Using DVC for non-machine learning models

Hi all,

I work with simulation models requiring large input datasets and producing similarly large outputs. I’m trying to see if DVC would be an appropriate tool for version control of these datasets. My use case is somewhat different that that of a machine learning developer, I think.

An example would be a global climate model that can be run for different future scenarios of greenhouse gas emissions, or for different regions in the world. Each scenario/region is associated with a specific (set of) input file(s). The names of file or directories containing the data for each scenario may be different.

These input datasets are not (necessarily) tied to specific versions of the code. In principle one could make a Git branch for each scenario, but that would be hassle, and would potentially result in a great many branches. So what I’m looking for is the ability to checkout a specific dataset, without checking out all the datasets for all scenarios, and without having to switch to different Git branch or commit.

Obviously, adding new datasets representing new scenarios would require a Git commit–that’s OK.

I’ve been trying DVC and looking at the documentation but so far I haven’t figured out if this is possible and if so, how do do this.

Thanks in advance,

Maarten

1 Like

Hello Maarten, welcome to the community!

As to your question:
This use case seems to match the data registry use case.

Some of our users like to have multiple datasets in one place - so they are combining DVC and git and create single repository that only purpose is to version their datasets. In that case, you probably would create the repository having all datasets inside, each one can be, for example, specific dir, like data-cats-dogs, data-other - you keep all the datasets on master branch and add new datasets as new commits. That pretty much it when it comes to storage.

As to how to use it:
When you need a specific dataset, you can leverage dvc get and dvc import to obtain particular dataset to your current project.

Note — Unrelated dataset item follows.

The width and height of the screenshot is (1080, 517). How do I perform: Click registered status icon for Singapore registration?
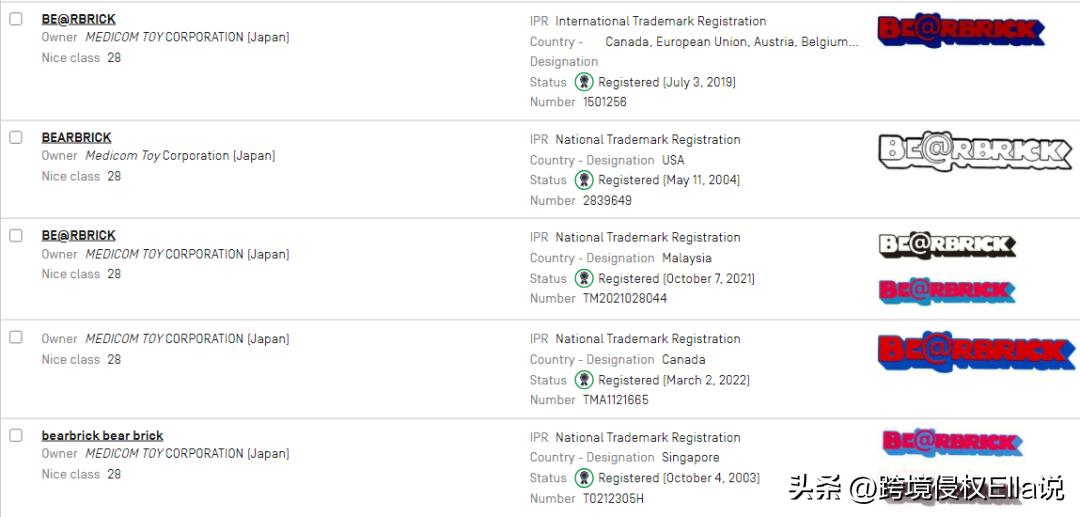click(x=584, y=478)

dvc import is intended to work with dvc repositories, it creates .dvc files so that you can later save a information about particular data used in your other project, and dvc get is intended to just obtain the data and leave it as is, so you can think about it as wget for dvc controlled data.

Usage for import and get:

  • dvc import {data_registry_url} {path_to_data_from_registry_root}
  • dvc get {data_registry_url} {path_to_data_from_registry_root}

optionally, you can specify target revision with --rev option.

So, essentialy you end up with single place to store your data, and create new projects when you want to actually use it.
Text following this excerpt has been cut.